*** Begin section ***

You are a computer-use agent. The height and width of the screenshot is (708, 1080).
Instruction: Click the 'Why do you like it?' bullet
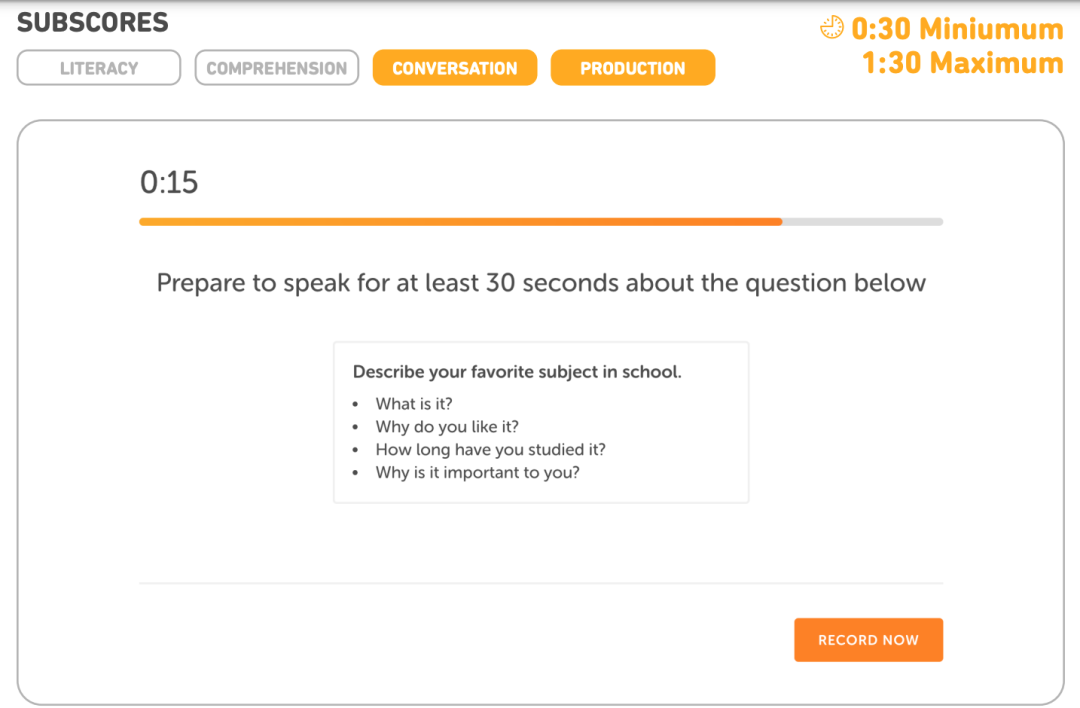pos(447,427)
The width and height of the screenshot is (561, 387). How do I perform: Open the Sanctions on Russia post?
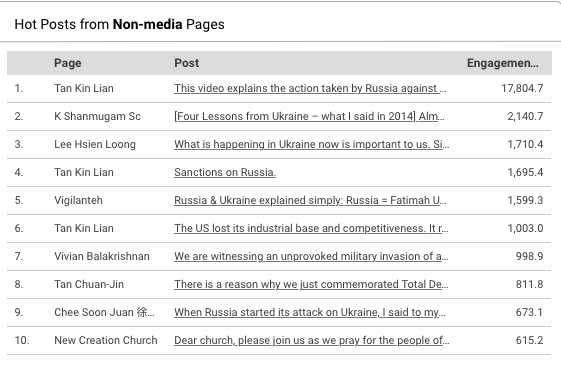point(225,172)
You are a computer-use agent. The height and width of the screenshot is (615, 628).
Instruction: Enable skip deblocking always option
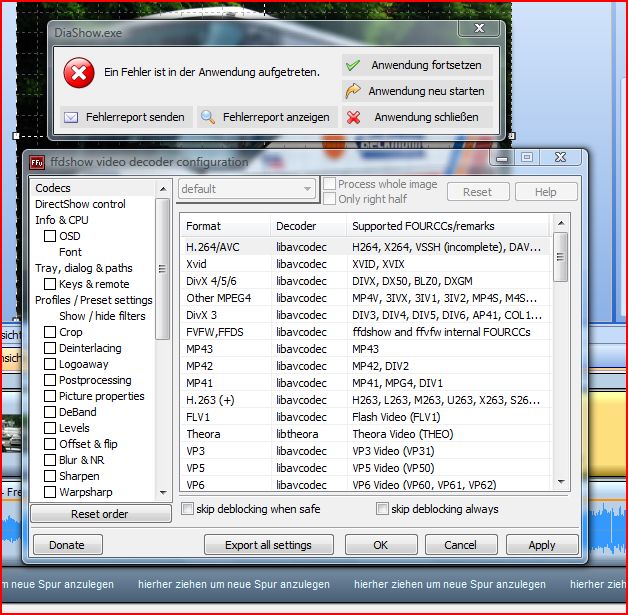(x=381, y=509)
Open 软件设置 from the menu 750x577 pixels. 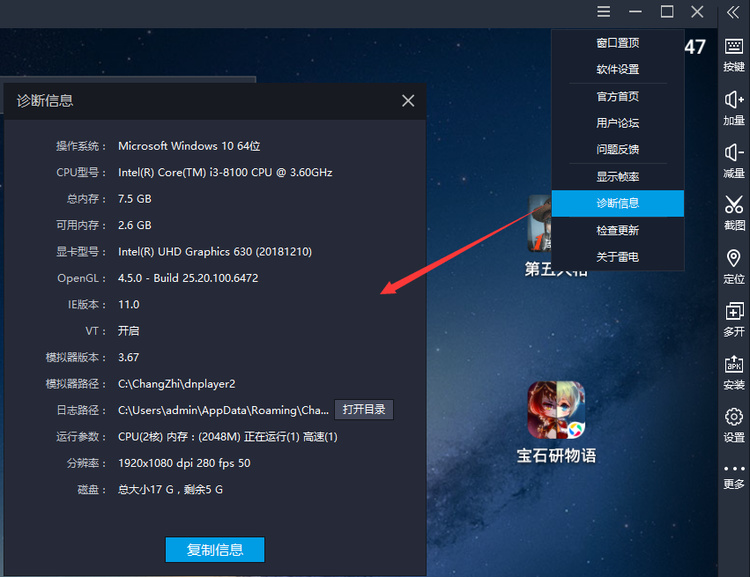coord(617,70)
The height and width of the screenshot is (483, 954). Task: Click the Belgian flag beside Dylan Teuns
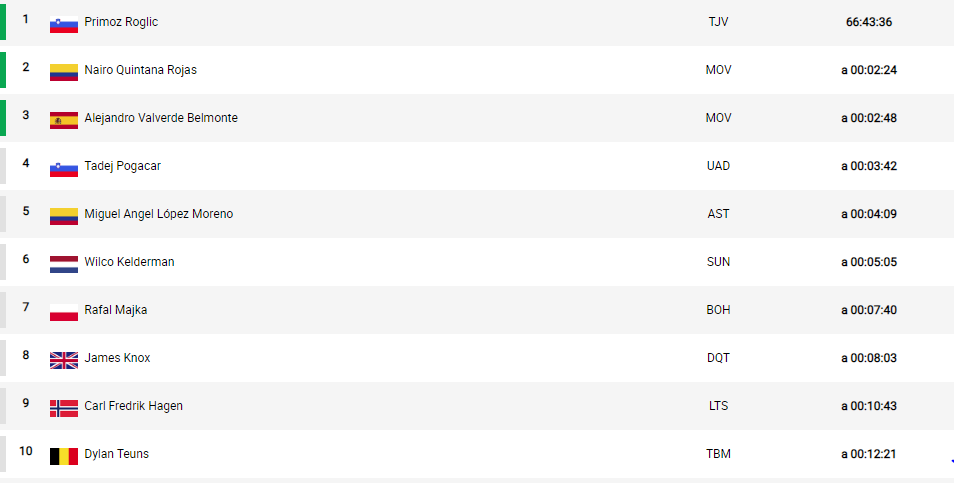[x=64, y=457]
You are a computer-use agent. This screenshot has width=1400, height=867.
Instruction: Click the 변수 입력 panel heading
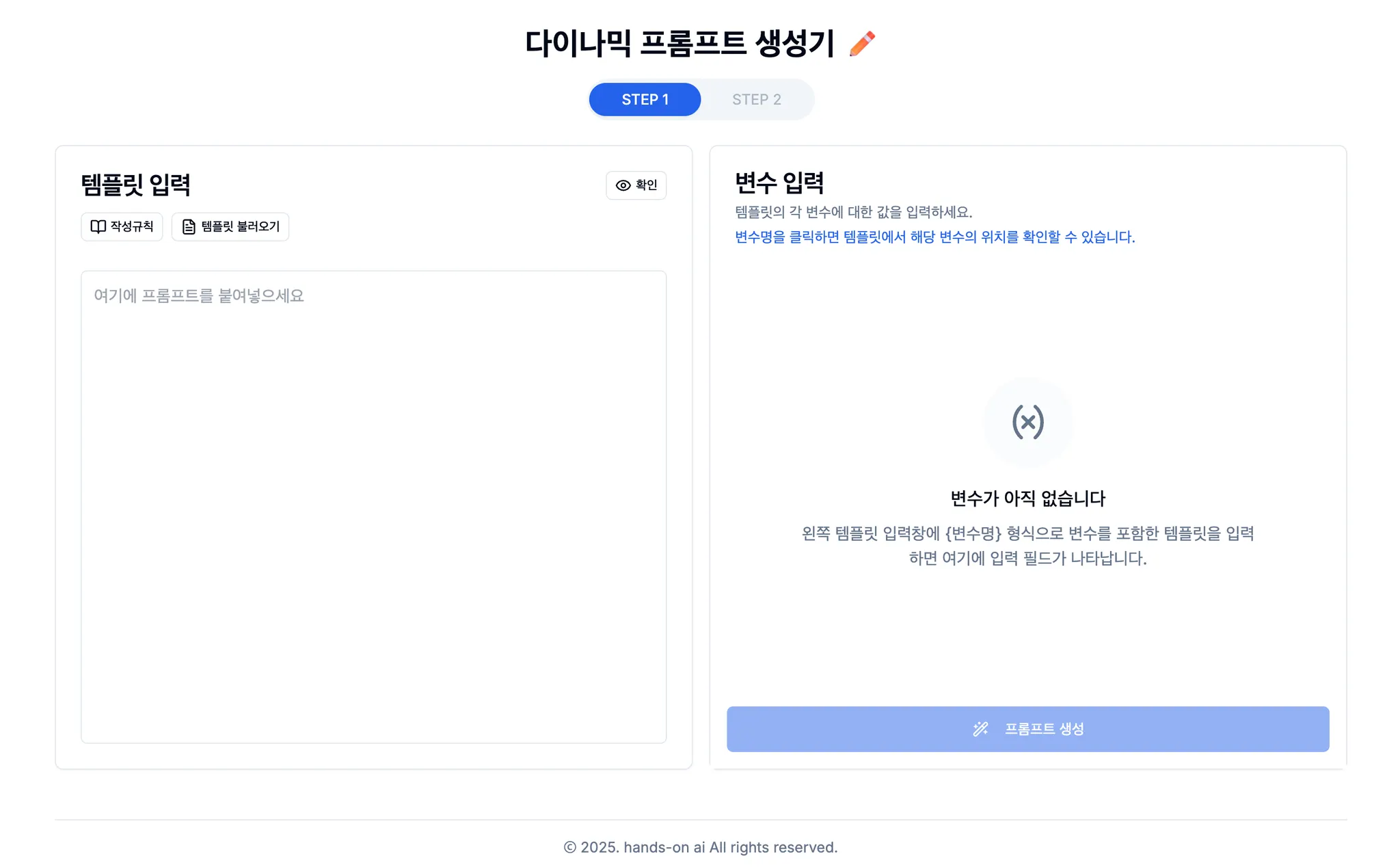[x=779, y=183]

*** End section ***

(TASK INSTRUCTIONS)
Please work out how many lines in the records hold the string "agent", and give only the number.

(COMPLETED EXERCISE)
3